Remember watching cartoons as a kid and getting really worked up about how quicksand was a threat?
It was everywhere. People would go on adventures, get stuck in quicksand and if they didn’t move quickly they’d end up swallowed whole.
Then you grew up and found out quicksand wasn’t everywhere, and was just bodies of water with a bit of topsoil on top.
You stopped being scared of them.
And then sink holes happened.
This is the incident we are currently dealing with in Woodland Terrace SE7. 348RG pic.twitter.com/6FdT21zBSV
— Greenwich MPS (@MPSGreenwich) May 12, 2016
This morning saw a large sinkhole appear in Greenwich, London. Managing to swallow an entire car.
Greenwich Borough Metropolitan Police were called to Woodland Terrace in south east London at 3.23am following reports of a sinkhole in the road. When officers found the hole, they reported it had dragged in a large blue estate car and had enough space to fit another vehicle within its space.

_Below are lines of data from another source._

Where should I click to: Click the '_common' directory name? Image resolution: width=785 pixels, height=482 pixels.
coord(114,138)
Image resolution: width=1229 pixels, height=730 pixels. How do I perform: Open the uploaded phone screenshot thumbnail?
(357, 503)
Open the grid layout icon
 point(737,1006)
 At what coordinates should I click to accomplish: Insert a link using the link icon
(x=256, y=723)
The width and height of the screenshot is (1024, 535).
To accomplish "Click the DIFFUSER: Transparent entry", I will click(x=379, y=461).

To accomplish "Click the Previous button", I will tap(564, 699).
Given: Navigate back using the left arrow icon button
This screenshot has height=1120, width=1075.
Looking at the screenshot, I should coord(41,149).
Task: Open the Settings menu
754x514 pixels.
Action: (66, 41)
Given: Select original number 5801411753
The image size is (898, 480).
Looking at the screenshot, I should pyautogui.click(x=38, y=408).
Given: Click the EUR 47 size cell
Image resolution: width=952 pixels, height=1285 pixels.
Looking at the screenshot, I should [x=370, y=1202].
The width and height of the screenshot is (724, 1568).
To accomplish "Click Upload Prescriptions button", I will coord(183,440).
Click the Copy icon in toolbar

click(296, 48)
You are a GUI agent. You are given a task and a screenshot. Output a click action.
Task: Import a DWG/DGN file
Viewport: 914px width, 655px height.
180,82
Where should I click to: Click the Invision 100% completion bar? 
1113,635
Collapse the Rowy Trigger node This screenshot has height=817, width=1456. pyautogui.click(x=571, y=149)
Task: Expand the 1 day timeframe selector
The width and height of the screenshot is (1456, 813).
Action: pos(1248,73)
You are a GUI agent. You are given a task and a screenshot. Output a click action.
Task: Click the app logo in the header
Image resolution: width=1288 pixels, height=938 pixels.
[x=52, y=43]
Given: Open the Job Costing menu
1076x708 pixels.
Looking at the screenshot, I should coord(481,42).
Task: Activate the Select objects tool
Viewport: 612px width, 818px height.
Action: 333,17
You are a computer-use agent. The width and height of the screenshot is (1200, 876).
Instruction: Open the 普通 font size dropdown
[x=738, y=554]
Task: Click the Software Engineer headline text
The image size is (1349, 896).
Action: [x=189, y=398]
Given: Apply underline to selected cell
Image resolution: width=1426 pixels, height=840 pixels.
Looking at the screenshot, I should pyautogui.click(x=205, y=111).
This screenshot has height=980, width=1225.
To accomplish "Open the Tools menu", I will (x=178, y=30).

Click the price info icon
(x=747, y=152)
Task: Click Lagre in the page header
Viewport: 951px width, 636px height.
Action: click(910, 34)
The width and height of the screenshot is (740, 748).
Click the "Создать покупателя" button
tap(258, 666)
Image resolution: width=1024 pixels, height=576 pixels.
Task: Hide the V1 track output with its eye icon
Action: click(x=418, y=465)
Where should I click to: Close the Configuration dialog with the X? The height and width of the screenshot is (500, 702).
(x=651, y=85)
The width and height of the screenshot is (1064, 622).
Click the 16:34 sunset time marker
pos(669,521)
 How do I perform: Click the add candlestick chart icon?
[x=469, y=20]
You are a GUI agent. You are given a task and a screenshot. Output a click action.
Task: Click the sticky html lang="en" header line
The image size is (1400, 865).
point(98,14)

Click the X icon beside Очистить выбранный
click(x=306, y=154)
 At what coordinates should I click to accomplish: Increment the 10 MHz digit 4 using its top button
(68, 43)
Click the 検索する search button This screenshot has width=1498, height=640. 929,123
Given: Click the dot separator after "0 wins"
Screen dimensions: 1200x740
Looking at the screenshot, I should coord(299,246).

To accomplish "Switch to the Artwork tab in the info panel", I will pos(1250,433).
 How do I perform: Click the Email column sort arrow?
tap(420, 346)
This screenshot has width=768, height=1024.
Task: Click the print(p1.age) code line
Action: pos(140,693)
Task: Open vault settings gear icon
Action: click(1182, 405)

A police spokesman said nobody was injured when the sinkhole opened up.
People on social media were understandably taken aback by the size of the massive hole that appeared overnight.
This whole pothole situation is getting ridiculous now… @MPSGreenwich @PrimlyStable
— Christopher Barr (@RealRandomChris) May 12, 2016
@MPSGreenwich First Plumstead, now Charlton. Our Royal Borough has a huge mole problem!
— Greenwich Hour (@GreenwichHour) May 12, 2016
While others too the surprising development in good humour.
.@MPSGreenwich I think I know what happened. pic.twitter.com/TEizwexSDE
— Dave Briggs (@xtaldave) May 12, 2016
@MPSGreenwich @Visit_Wakefield On street parking space, good location. Won’t be long until someone offers to rent that out. £500 a week?
— Retro Kidneys (@RetroKidneys) May 12, 2016
As best as we can understand, sinkholes are caused via a combination of erosion and water drainage.
Cover collapse sinkholes, like the one that has just occurred in Greenwich are caused in areas where soluble rock gets dissolved by water that manages to worm its way into cracks formed by erosion.
As water continues to hollow out the bedrock beneath, eventually the weight of the top layer becomes too much and it all caves in forming a sinkhole.
Simply put: rain gets into the ground from knackered roads and pavements and washes out all the rock supporting it.